The general process by which it works is called photoplethysmography, and it’s the same way normal fingertip pulse readers work. Those use an LED to light up your skin and then measure how the light absorption changes whenever blood flows through.

I read through the original research paper, and then later got to peek at the code the researchers used (through the sponsor relationship of my parent company with MIT), and challenged myself to rebuild it in Flash so that it could be web-deployable (and so could be thrown into a banner or a microsite as a gimmick for one of our clients). Forgive the interface I gave it, I honestly don’t have a design bone in my body.

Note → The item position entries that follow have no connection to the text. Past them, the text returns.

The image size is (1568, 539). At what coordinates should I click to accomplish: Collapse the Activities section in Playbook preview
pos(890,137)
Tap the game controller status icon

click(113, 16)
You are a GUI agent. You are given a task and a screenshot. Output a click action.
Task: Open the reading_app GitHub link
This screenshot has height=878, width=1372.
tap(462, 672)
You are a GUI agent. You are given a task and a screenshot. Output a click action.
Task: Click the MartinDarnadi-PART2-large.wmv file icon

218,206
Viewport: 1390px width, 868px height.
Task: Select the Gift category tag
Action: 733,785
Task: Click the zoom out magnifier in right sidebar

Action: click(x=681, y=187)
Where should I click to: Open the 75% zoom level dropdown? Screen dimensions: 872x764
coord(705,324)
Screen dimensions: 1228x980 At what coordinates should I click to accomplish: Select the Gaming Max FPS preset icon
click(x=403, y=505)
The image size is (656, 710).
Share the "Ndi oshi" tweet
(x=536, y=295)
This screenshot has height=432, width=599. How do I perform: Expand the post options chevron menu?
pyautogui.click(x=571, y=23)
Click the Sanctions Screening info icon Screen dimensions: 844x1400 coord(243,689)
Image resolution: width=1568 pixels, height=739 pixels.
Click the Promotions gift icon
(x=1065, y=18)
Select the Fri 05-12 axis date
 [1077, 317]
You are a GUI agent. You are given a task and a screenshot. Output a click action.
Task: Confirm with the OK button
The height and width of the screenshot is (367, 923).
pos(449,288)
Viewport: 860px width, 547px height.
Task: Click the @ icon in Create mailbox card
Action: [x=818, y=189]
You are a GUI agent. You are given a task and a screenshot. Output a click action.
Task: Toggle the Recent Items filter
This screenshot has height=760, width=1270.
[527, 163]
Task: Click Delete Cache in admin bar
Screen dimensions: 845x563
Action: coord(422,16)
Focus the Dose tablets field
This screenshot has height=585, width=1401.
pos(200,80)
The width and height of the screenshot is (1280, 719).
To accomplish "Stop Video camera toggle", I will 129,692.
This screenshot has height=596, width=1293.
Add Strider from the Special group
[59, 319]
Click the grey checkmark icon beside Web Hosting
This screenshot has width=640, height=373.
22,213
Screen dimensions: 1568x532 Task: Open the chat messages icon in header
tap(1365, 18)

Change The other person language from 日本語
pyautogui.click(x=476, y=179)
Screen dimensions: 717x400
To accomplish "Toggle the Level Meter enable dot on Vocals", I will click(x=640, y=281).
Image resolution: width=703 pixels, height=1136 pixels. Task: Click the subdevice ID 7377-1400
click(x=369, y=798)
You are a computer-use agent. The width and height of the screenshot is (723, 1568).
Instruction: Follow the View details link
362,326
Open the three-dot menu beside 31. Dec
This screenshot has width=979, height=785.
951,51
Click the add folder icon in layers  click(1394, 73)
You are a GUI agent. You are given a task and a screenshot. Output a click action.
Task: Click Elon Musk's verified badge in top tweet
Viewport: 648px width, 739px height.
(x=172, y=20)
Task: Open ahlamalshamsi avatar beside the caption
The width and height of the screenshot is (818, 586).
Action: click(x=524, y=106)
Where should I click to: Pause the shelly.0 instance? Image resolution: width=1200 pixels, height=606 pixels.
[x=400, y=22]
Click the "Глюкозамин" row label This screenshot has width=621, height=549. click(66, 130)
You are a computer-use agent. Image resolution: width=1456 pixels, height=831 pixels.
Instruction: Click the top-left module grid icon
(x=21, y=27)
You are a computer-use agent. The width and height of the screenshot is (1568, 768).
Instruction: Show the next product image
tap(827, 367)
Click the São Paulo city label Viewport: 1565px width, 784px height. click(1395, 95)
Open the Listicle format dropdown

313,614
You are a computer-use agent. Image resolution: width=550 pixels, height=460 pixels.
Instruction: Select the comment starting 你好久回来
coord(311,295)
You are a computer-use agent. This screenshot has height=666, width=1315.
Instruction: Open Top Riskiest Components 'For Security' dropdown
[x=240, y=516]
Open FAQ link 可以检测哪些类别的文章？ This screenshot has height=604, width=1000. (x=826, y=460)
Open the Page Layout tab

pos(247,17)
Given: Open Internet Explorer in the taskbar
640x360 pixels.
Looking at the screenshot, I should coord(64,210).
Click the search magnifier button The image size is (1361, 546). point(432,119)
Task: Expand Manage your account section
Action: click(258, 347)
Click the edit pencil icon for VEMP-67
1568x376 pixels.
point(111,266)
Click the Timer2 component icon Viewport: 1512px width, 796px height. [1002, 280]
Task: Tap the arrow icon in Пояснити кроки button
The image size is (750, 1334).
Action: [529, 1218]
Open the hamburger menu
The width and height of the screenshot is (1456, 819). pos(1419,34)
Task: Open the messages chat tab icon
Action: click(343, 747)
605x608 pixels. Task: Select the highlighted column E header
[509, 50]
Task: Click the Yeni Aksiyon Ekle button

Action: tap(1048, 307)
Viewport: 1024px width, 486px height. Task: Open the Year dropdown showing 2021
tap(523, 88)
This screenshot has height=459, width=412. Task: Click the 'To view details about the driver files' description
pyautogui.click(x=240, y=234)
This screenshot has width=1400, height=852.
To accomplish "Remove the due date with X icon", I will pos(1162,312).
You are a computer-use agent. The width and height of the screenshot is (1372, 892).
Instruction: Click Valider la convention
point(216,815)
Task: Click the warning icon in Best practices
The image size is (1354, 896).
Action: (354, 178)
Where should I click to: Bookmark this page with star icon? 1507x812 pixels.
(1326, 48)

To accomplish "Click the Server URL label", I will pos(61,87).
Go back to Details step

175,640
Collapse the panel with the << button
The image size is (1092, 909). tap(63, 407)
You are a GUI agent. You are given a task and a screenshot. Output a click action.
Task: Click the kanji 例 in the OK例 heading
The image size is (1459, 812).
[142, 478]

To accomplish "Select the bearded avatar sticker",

Want to make your own? Awesome, here’s what you need to work out:

1. First, you need to identify a region of open skin from the webcam feed, so fire up a face identification method and have it mark out a subregion of the user’s face. I used a tweaked version of the Marilena library for AS3, and had it strip out only the nose and cheeks area, so that eye and mouth movements wouldn’t screw things up.
2. Then you need to average out the red, green, and blue color values for the pixels in that subregion, and store a bunch of consecutive frames of them in a matrix. Not having found a satisfactory AS3 matrix math class, I went ahead and made my own AND BOY WAS IT A DOOZY. Turns out things like matrix multiplication, while straightforward, are not very computationally efficient, so I had to research, optimize and reoptimize before I could move very far.
3. Once you have a sufficient number of frames worth of data (this version gets by with around 70 frames, a little over two seconds’ worth, but the more you have, the more stable your readings will be), the real fun begins. You should have three signals at this point–the traces of each of the color channels of the user’s skin as they change over time–so the MIT researchers figured out that you could pass them through a blind source separation algorithm (more on that in a later post) and at least one of the outputs would contain a fairly dependable pulse reading. Again, not having found, really, ANY blind source separation libraries for AS3, I went ahead and made my own AND BOY WAS IT A DOOZY. My version of FastICA for AS3 is basically just a port of the version in the MDP parkage for Python, but with a crapload of optimizations to speed it up for Flash.
4. So by now you should have a clean pulse signal, and it’s time to extract out the period of the beats. Fire up your favorite periodogram function and pass your cleaned-up signal through it and you should be able to get a beats-per-minute measure easily. I went ahead and rolled my own implementation of the Lomb-Scargle method that was based, again, on the work from the MIT researchers and BOY WAS IT A DOOZY. Again, not a very computationally efficient process (though I recently found a better method I want to try), so this version depends on a customized Pixel Bender kernel to do all the heavy lifting outside of the Flash thread (I’ll do a whole post on it eventually).

So I plan to keep playing with it. The low frame count is primarily due to the fact that fastICA starts choking when it has to chew on too much data, so I want to get that going faster (maybe by dumping it off to a Pixel Bender kernel, too) so that I can load in more frames for it to process over. I don’t like how jumpy and off the reading can be sometimes. Work in progress!